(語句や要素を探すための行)
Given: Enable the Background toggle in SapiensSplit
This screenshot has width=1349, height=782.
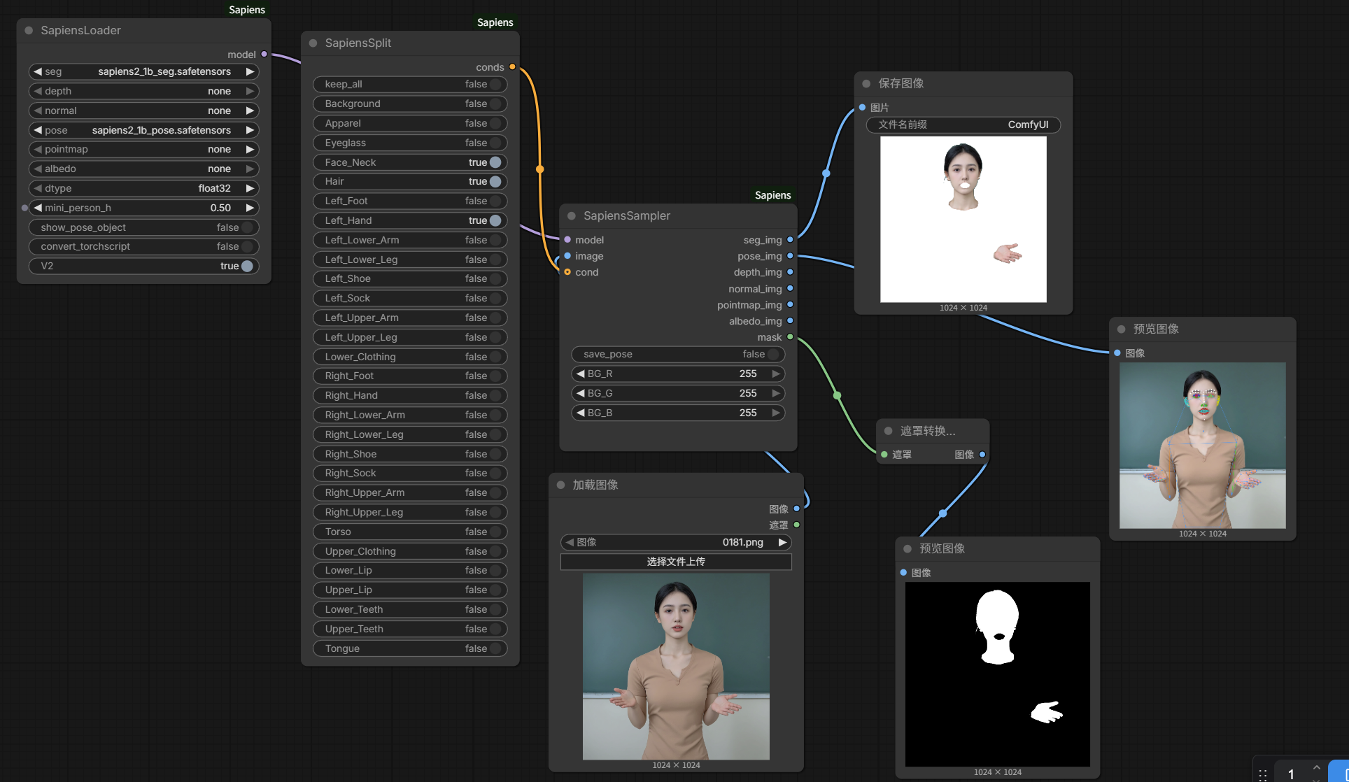Looking at the screenshot, I should point(495,104).
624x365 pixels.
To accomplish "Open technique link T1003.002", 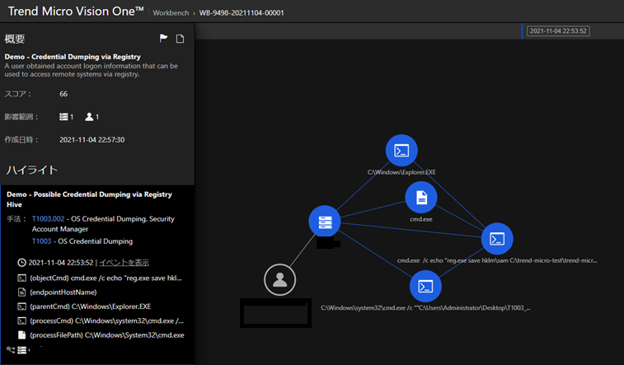I will point(46,219).
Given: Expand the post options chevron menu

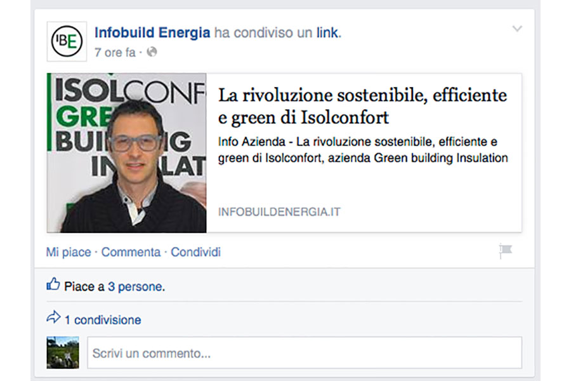Looking at the screenshot, I should pyautogui.click(x=517, y=29).
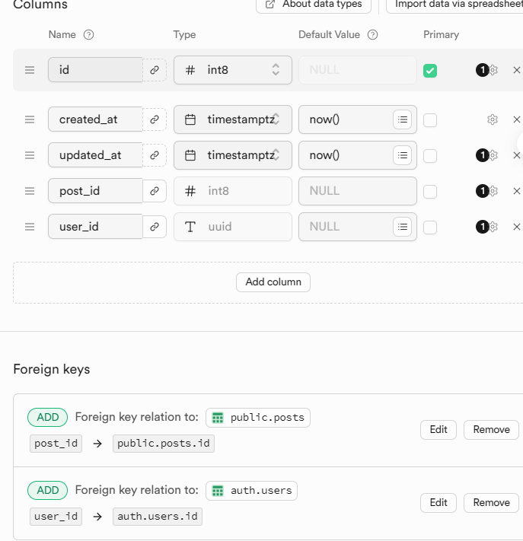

== やるべきこと ==
上の行のうち、「Given」という文字列を含む行をすべて書き写して列挙してください。大文字と小文字は区別します。

== 回答全文 ==
Given: Enable the Background toggle in SapiensSplit
Given: Expand the post options chevron menu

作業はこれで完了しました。